Fitzpatrick joins Kiwi row

ALL BLACK legend Sean Fitzpatrick has defended the Irish provinces’ right to sign Kiwi talent in the face of stinging criticism from New Zealand rugby’s top official, but has questioned whether such a policy is in the best interests of the game here.

Fitzpatrick joins Kiwi row

It was New Zealand Rugby Union chief executive Steve Tew who launched a blistering attack on the IRFU yesterday when bemoaning the loss of Crusaders fly-half Matt Berquist to Leinster and a catalogue of other potential south-north defections.

Ulster are said to have offered €1million to lure All Black prop John Afoa and Blues centre Jared Payne to Ravenhill. Another Test centre, Cory Jane, is being linked with a move to Belfast while Munster have been mentioned as a possible destination for Blues midfielder Benson Stanley.

“The disappointing thing is that if the numbers we are led to believe that have been put on the table by Ulster, and therefore the Irish Rugby Union, are accurate, it is a shame,” Tew told the New Zealand Herald.

“The Irish are certainly one union we have talked to previously about the way the French system corrupts the market. Now we find in our situation the Irish are out-pricing us. Our sense of it is that the international market is not as strong as it was.

“That’s why (Ulster’s recruitment) is a wee bit annoying. We have been talking with the Irish and when they were out here in June last year, it was, ‘woe is me because the French are buggering up Irish rugby’.”

Fitzpatrick, who lives in England and commentates on both northern and southern hemisphere rugby and was in Dublin yesterday to help promote the Laureus Sport for Good Foundation, is well positioned to weigh up both sides of that argument.

“In terms of (New Zealand) competing on the world stage it is always going to be difficult because we can’t afford to pay the players what they get paid in Europe. There are a few recent signings who will probably be earning twice what they are in New Zealand. It is just what the market is demanding and if you want to pay that silly sort of money, whether it is benefiting Irish rugby I would beg to differ.”

He added: “What you have got to ask yourself, and what the IRFU have got to ask themselves, is, ‘is it good for our game?’ New Zealand have been quite strong in saying, ‘we are not going to let offshore players play (for the All Blacks)’.
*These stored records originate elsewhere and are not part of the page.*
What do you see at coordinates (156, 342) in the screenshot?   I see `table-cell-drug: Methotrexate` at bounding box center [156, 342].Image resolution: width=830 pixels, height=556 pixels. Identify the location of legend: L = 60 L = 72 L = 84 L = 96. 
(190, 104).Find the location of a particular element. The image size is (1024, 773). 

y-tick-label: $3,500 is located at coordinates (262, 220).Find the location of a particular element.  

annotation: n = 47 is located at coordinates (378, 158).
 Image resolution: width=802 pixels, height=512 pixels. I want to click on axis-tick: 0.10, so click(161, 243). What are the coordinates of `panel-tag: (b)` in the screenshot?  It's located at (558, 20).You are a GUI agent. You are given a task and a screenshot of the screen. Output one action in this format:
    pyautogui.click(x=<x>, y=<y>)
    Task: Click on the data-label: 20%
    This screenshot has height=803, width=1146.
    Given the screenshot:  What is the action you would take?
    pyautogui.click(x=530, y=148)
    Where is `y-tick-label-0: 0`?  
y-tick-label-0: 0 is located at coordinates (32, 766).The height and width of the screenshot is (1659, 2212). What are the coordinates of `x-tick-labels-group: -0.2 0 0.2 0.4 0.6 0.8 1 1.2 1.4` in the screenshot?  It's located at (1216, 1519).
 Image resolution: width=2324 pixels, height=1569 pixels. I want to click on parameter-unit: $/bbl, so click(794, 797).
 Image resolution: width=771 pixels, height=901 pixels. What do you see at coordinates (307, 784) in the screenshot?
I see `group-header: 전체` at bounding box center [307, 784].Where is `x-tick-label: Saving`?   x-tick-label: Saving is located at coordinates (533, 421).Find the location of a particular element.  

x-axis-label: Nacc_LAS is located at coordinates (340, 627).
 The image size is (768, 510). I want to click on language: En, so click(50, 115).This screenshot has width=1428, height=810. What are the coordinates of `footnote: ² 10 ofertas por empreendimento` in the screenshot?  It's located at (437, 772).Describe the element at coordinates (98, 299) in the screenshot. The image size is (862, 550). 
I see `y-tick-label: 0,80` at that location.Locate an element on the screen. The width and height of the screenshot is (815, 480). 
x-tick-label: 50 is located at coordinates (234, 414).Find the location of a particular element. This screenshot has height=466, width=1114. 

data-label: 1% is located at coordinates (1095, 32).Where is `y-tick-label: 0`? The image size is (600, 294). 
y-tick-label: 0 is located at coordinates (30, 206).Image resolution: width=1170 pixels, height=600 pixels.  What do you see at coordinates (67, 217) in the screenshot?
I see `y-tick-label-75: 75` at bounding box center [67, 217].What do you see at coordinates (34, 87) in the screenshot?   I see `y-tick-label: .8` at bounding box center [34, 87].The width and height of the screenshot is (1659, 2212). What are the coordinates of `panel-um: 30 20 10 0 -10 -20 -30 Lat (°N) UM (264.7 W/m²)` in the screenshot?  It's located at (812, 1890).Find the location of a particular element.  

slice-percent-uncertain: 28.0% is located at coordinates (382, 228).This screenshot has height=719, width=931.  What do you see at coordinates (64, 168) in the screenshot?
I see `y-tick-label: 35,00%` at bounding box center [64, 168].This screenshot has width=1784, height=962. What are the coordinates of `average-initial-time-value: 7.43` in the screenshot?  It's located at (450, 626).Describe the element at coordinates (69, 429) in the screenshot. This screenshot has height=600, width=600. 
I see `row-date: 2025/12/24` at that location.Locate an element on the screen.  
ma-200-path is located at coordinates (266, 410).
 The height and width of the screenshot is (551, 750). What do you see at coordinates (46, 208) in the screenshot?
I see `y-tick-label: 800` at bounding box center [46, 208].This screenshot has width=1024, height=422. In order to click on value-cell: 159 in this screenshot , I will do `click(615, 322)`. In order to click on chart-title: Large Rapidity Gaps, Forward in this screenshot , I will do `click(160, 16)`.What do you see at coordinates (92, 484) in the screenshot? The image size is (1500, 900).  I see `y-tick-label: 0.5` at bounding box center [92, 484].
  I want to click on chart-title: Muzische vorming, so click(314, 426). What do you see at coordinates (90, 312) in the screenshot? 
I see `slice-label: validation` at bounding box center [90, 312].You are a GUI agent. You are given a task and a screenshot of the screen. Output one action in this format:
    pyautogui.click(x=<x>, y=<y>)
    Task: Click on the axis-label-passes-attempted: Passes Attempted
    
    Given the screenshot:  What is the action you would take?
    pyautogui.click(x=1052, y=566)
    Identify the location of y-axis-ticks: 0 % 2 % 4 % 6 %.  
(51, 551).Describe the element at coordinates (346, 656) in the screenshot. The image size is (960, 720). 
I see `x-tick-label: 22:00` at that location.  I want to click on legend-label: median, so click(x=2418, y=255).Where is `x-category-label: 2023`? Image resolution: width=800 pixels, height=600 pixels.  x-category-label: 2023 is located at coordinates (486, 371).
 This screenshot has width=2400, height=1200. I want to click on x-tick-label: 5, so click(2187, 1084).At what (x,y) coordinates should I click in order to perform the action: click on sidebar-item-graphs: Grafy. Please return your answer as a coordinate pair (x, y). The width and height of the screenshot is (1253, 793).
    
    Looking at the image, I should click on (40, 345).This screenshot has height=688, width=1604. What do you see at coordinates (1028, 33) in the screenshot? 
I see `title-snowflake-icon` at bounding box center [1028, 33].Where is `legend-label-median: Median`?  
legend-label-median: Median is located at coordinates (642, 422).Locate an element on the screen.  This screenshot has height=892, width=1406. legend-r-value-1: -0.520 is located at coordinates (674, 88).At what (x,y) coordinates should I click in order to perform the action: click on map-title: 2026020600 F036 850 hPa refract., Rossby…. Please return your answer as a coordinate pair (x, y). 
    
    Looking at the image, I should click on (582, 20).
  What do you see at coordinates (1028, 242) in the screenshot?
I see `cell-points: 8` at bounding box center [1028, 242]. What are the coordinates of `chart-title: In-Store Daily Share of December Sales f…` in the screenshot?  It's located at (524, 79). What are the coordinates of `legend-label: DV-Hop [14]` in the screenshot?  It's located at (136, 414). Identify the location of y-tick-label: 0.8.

“We have made big sacrifices in the past. Carl Hayman is the perfect example of them saying they are going to stick to their guns and we will take some pain initially but the long-term is more important.”

The recruitment of foreign players has always been, and will always be, a sticky subject and for the IRFU’s Player Advisory Group — which decides who can and who can’t be signed. For every Felipe Contepomi there seems to have been an Eddie Hekenui but there is an argument that players like the Argentinian out-half, Doug Howlett and Johann Muller have helped raise the bar for locally-trained youngsters.

Here, again, Fitzpatrick has a different take.

“I would have thought that you had enough experience and big-time players in Ireland yourself without having to bring in other players but, hey, we are in a business now where winning is important and sponsors want teams that are winning.”

It isn’t just players who are flooding Europe. Kiwi coaches are earning a crust at all levels of the game here too, one of them being Joe Schmidt, whose Leinster team Fitzpatrick tipped to win the Heineken Cup months ago.

Fitzpatrick has been impressed with Schmidt and suggested the former school headmaster could well have a big future ahead of him in his native country, even if he is unlikely to be in the frame to succeed Graham Henry after this year’s World Cup.

“I’m sure the NZRU will be looking at him pretty closely in terms of his development and whether there is a path back to New Zealand for him I don’t know,” said Fitzpatrick.